Task requirements
Repeat all of the data below word for word, keeping no images.

Stored items from a collection
BEGIN
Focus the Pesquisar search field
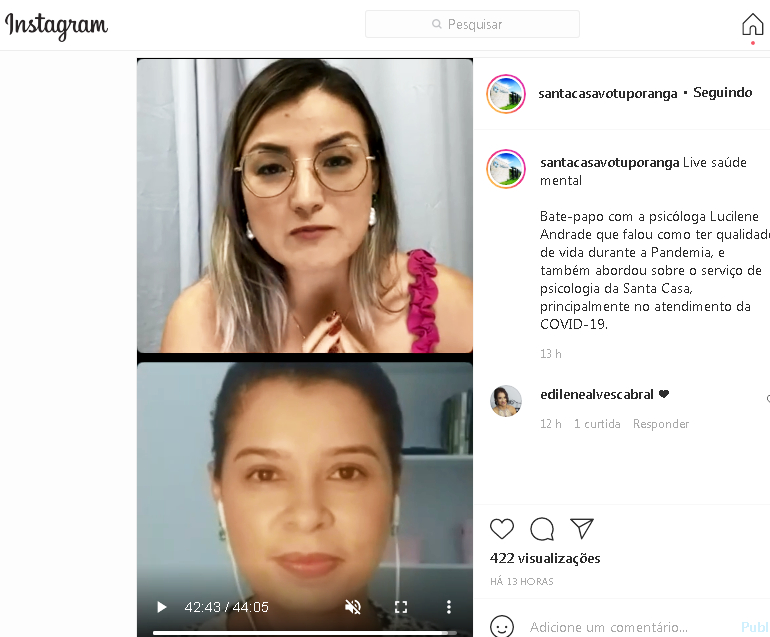 click(472, 24)
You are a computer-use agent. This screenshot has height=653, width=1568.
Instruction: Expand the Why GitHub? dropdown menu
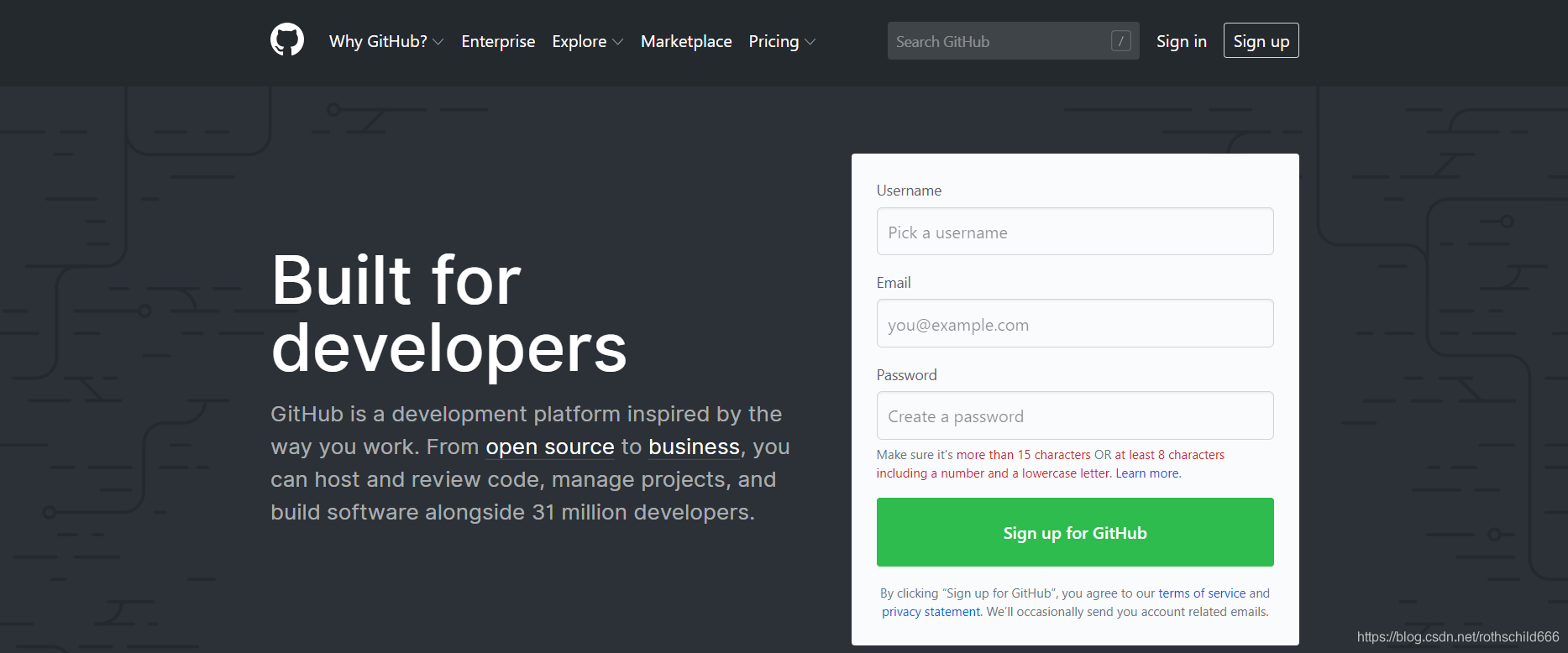[x=385, y=41]
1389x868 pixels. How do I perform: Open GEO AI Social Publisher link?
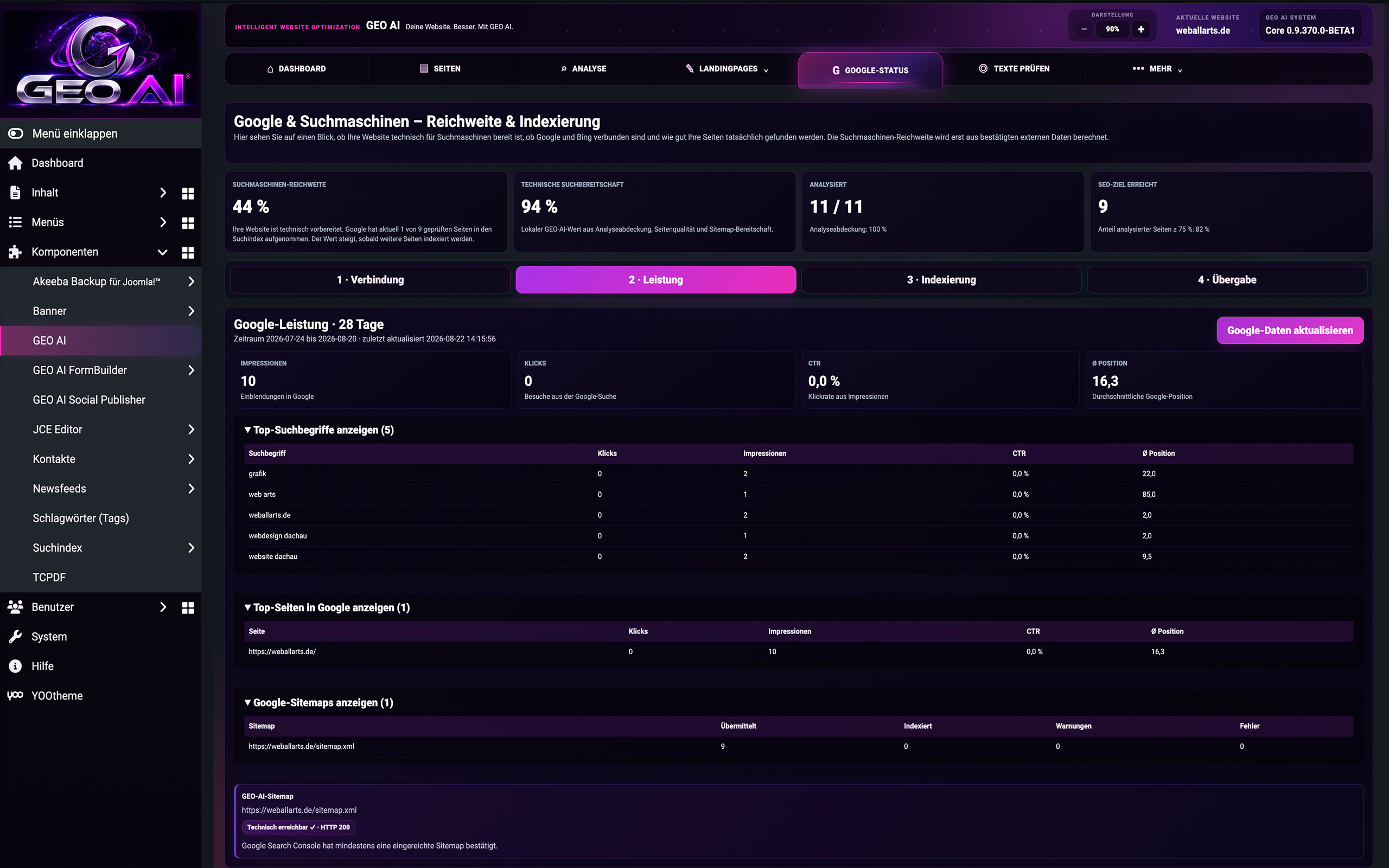point(89,400)
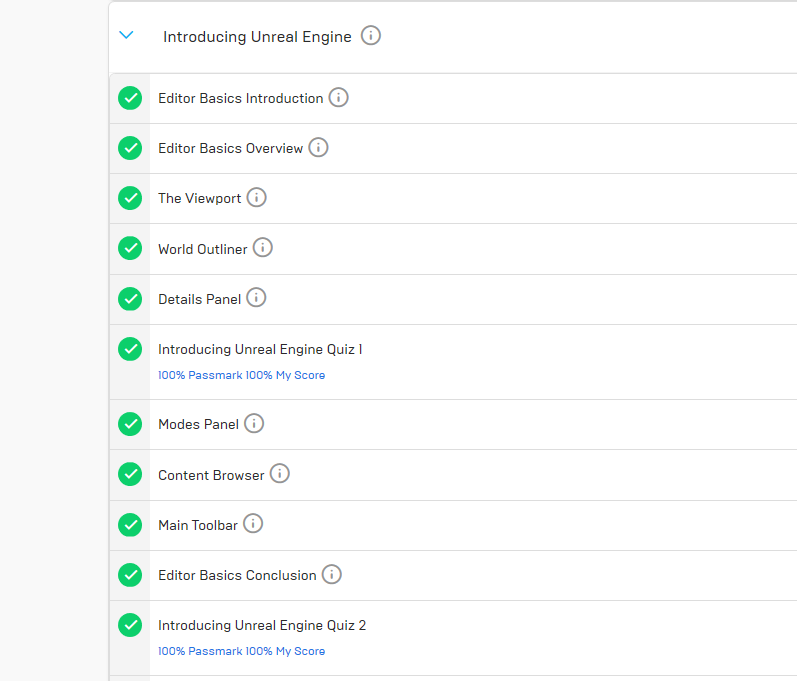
END
Solution
Focus the Pesquisar search field
 click(472, 24)
You are a computer-use agent. This screenshot has height=653, width=1568.
Instruction: Expand the Why GitHub? dropdown menu
[x=385, y=41]
1389x868 pixels. How do I perform: Open GEO AI Social Publisher link?
point(89,400)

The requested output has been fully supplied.